EXERCISE DESCRIPTION:
Please continue the text below on positioning a dairy farm business for a profitable future, picking up right after its last sentence.

TEXT TO READ:
┄┄┄┄┄┄┄┄┄┄
Positioning Your Dairy Farm Business for a Profitable Future - A US Perspective


Positioning Your Dairy Farm Business for a Profitable Future - A US Perspective

Terry R. Smith

Department of Dairy Science and Center for Dairy Profitability,
1675 Observatory Drive,
University of Wisconsin,
Madison, WI, USA 53706.
E-mail: tsmith@calshp.cals.wisc.edu

Take Home Messages
US dairy producers are facing the challenges associated with operating their businesses in a nearly de-regulated dairy economy.
Understanding the importance of production, capital and labor efficiency, and economies of size are crucial to positioning a dairy farm business for the future.
Some key performance measures and their relationship to dairy profitability help to better understand the opportunities for improving dairy farm profitability from both a short and long run perspective.
┄┄┄┄┄┄┄┄┄┄
DATASET ROWS:
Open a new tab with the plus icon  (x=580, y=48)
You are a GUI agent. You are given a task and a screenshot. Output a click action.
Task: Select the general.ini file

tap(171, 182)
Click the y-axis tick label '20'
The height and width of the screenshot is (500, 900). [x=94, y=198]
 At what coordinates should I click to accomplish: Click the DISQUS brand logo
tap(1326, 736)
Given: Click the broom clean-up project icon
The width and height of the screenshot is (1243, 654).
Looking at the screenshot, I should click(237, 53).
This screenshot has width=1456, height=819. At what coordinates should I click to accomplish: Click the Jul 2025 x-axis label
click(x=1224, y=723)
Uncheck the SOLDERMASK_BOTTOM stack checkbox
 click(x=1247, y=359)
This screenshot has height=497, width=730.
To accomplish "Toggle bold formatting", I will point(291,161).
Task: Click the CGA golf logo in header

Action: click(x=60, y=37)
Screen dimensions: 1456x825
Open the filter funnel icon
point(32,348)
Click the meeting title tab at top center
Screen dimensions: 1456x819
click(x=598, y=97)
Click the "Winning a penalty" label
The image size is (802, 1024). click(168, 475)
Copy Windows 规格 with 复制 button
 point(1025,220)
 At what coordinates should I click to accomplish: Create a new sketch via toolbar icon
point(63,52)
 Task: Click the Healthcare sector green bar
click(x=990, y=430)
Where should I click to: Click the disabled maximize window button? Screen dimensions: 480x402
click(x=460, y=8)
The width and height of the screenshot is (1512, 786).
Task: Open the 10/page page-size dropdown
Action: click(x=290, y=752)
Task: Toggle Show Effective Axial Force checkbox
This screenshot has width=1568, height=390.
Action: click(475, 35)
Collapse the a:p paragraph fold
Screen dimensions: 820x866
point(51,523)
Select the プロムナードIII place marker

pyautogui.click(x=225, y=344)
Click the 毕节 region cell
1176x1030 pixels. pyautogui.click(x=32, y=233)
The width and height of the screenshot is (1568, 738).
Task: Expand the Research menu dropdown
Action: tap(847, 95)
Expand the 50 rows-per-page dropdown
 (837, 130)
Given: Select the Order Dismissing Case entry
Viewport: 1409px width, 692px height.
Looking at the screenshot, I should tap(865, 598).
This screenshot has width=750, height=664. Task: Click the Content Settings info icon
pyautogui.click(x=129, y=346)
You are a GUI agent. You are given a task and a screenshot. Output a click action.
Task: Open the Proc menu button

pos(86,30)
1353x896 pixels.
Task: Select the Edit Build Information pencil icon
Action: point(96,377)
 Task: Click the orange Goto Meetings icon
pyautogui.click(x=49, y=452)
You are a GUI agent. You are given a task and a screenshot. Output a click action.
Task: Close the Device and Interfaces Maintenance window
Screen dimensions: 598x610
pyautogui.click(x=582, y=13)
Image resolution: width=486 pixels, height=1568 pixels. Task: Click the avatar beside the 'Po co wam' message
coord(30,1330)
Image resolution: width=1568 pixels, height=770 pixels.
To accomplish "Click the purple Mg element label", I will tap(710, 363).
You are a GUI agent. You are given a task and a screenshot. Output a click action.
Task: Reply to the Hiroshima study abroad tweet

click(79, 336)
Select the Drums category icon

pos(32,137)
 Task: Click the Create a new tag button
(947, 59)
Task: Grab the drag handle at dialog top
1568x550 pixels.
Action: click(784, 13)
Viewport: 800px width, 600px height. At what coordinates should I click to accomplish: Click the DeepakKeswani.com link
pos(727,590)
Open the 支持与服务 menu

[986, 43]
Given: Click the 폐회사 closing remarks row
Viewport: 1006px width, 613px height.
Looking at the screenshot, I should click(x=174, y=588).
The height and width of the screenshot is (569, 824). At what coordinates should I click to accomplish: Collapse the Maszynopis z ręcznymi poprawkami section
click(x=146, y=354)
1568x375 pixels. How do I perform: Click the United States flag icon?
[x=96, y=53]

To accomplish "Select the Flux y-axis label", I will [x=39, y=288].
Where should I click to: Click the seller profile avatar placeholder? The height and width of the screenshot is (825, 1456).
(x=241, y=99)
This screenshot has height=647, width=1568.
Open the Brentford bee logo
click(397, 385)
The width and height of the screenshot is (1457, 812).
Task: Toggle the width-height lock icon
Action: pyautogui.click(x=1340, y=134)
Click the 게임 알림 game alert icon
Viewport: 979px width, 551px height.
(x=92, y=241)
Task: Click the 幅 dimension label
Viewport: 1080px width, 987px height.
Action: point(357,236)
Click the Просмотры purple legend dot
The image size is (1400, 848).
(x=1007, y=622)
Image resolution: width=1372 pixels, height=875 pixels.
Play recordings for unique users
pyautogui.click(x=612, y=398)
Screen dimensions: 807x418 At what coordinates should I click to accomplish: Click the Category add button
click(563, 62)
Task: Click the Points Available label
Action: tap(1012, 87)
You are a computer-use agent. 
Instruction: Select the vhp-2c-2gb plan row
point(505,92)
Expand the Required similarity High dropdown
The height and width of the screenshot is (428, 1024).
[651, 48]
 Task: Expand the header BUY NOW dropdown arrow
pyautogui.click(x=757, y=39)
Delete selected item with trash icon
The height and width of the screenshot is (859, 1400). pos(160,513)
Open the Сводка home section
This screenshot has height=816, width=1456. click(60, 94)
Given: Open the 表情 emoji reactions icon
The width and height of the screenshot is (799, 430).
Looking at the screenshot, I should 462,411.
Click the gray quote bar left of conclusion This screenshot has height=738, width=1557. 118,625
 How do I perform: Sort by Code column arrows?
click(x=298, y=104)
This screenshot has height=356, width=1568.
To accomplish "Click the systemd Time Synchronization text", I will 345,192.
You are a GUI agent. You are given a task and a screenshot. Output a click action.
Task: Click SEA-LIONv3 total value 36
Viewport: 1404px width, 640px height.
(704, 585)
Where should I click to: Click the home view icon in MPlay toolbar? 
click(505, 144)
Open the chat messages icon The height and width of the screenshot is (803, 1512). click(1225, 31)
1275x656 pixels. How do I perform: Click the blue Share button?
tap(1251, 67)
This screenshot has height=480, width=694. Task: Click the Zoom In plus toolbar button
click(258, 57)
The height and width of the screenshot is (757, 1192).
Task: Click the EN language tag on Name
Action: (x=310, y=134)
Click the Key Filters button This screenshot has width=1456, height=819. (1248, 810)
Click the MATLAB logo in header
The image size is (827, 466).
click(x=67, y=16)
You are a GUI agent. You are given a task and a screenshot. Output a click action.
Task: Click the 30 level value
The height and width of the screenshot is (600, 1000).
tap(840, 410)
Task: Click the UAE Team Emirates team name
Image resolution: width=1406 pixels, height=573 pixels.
┄┄┄┄┄┄┄┄┄┄
RESULT BELOW:
The Only Constant is Change

Dairy farms in the U.S. can be characterized as capital, labor, and management-intensive businesses and it is likely they will continue to be one of most intensive sectors of agriculture as we move through the final decade of the 20th century and into the 21st century. Reduced government involvement at the price support and marketing order level is likely within the next several years. The commercial availability of bST for improving production efficiency; improvements in our understanding of dairy nutrition, down to the amino acid level; a futures and options market trading cheese; non-fat dry milk and fluid milk contracts for managing price risk; the introduction of a host of new dairy products being presented to the consuming public, movement toward freer trade throughout North America and the world, are just a few of the recent developments that are having a dramatic impact on the US and international dairy sectors. This structural change, as is the case with any change, will undoubtedly result in winners and losers.While some would argue that the changes in the dairy business over the previous ten years are nothing compared to the changes that will occur in the next ten years (revolutionary versus evolutionary), it depends upon one's perspective. We can only reflect how constant the change in the dairy industry has been over the past ten years and anticipate the challenges and opportunities facing this industry over the next ten years and beyond, with assurance that the only constant will be change.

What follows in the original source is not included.